In the published study, the vaccine and placebo groups had a similar distribution of types of S. aureus in patients who developed bacteremia. “The distribution of the different types of S. aureus isolates from patients with bacteremia in this study was consistent with that previously reported and there was no shift among the different types in the two study groups,” said Dr. Naso. “We also saw a similar distribution of methicillin resistance among isolates from both the vaccine and placebo groups, which is consistent with laboratory data showing that both antibiotic-resistant and antibiotic-sensitive strains of S. aureus are killed by antibody-mediated immune system responses.”
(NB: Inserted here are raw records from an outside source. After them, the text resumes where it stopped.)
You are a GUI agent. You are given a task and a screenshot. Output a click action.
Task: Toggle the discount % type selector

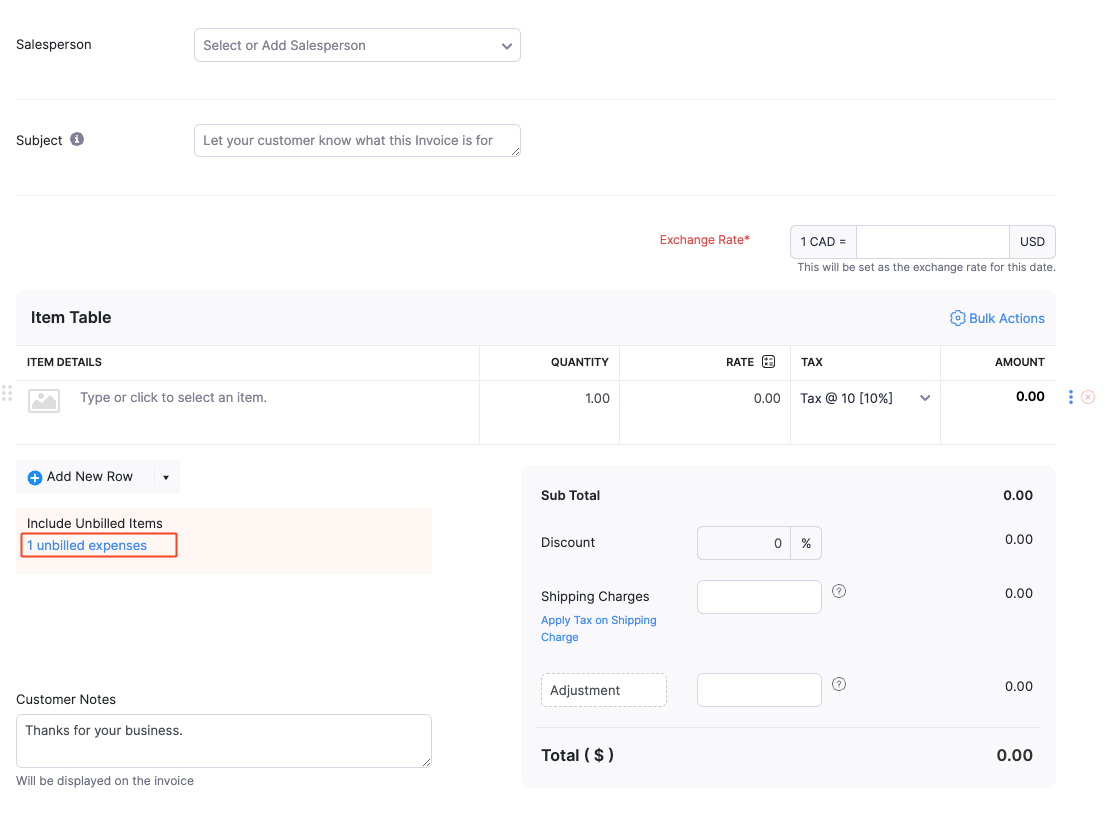(x=806, y=543)
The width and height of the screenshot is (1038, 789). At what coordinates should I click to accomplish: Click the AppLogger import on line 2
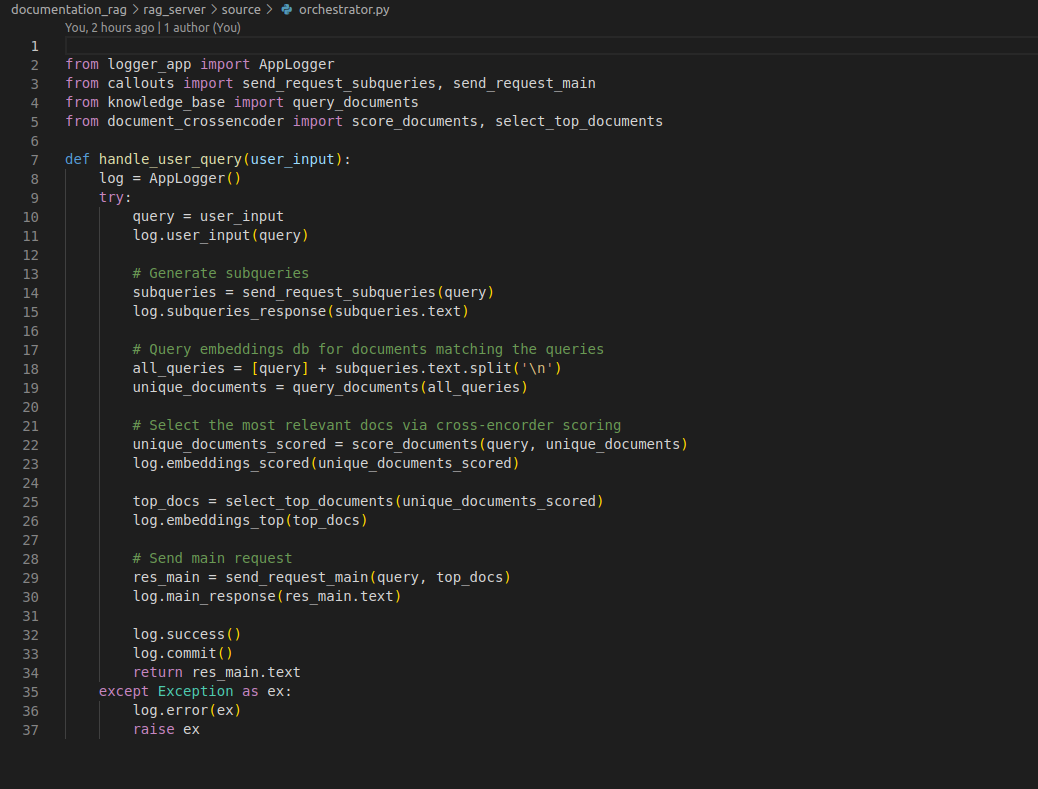296,63
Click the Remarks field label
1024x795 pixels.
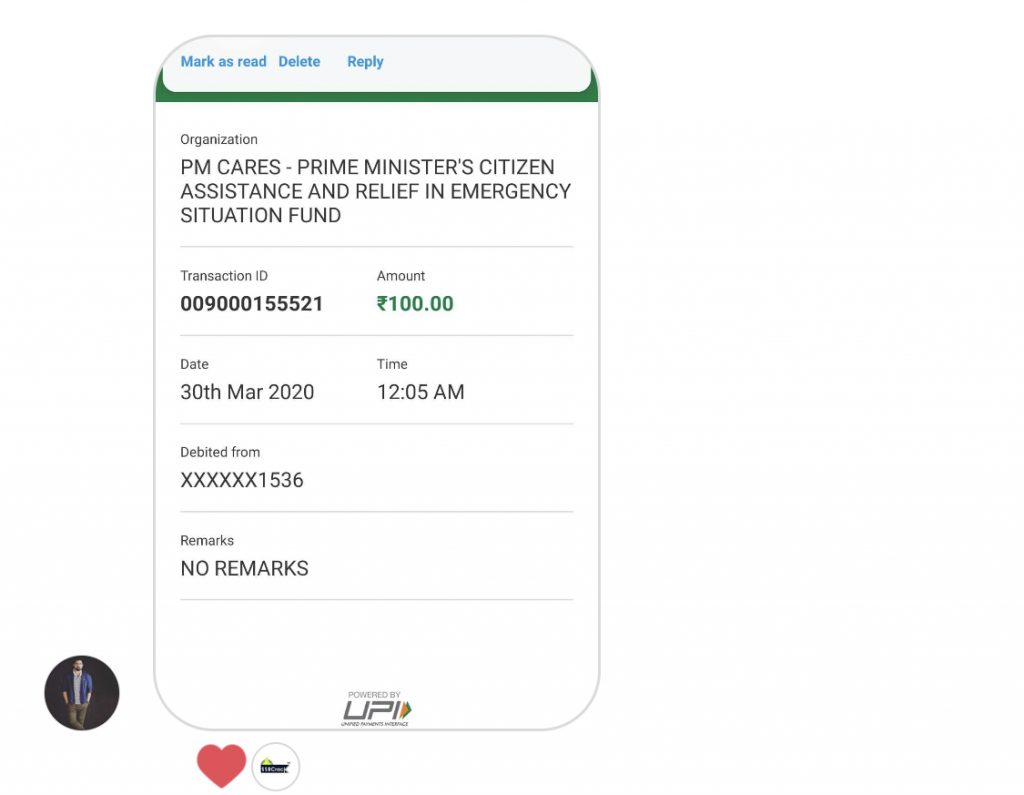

Nabi plans to conduct a confirmatory phase 3 study of the vaccine in end-stage kidney disease patients to support eventual product registration. In addition, Nabi is developing a second-generation version of the vaccine that is intended to address the third most common type of S. aureus, type 336, which has been identified and patented by Nabi researchers.

Nabi estimates that approximately 10 million people are at risk for hospital staph infections each year in the US, including people having surgery or invasive outpatient procedures, people in long-term care facilities, individuals on kidney dialysis and those with type 1 diabetes. The CDC estimates that treatment costs for S. aureus and other hospital-acquired infections totals $4.5 billion a year.

To complement StaphVAX, Nabi is also developing Altastaph™, an investigational product that contains high levels of human antibodies against S. aureus. Altastaph is being developed to provide immediate protection from staph infections for people who can’t develop their own antibodies or don’t have time for a vaccine to take effect, such as neonates and trauma patients. To date, Altastaph has been evaluated for safety and pharmacokinetics in low-birth weight babies in a phase 1/2 clinical trial. Additional clinical studies of Altastaph, expected to begin in 2002, are currently in the planning stages.

According to David J. Gury, Nabi’s chairman, president and chief executive officer, “The success of StaphVAX reported in this week’s New England Journal of Medicine has very positive implications for Nabi’s entire Gram-positive program of vaccine and antibody products.”

For the study reported in The New England Journal of Medicine, the co-authors include Henry Shinefield, M.D., Steven Black, M.D., Juan Ordonez, M.D. and Gregory Law, M.D., from the Kaiser Vaccine Center; Scott Rasgon, M.D. and Hock Yeoh, M.D. from Southern California Kaiser; John Robbins, M.D. and Rachel Schneerson, M.D. from the National Institute of Child Health and Human Development at NIH; and Robert Naso, Ph.D., Ali Fattom, Ph.D., Gary Horwith, M.D., and Steve Fuller, Ph.D. from Nabi.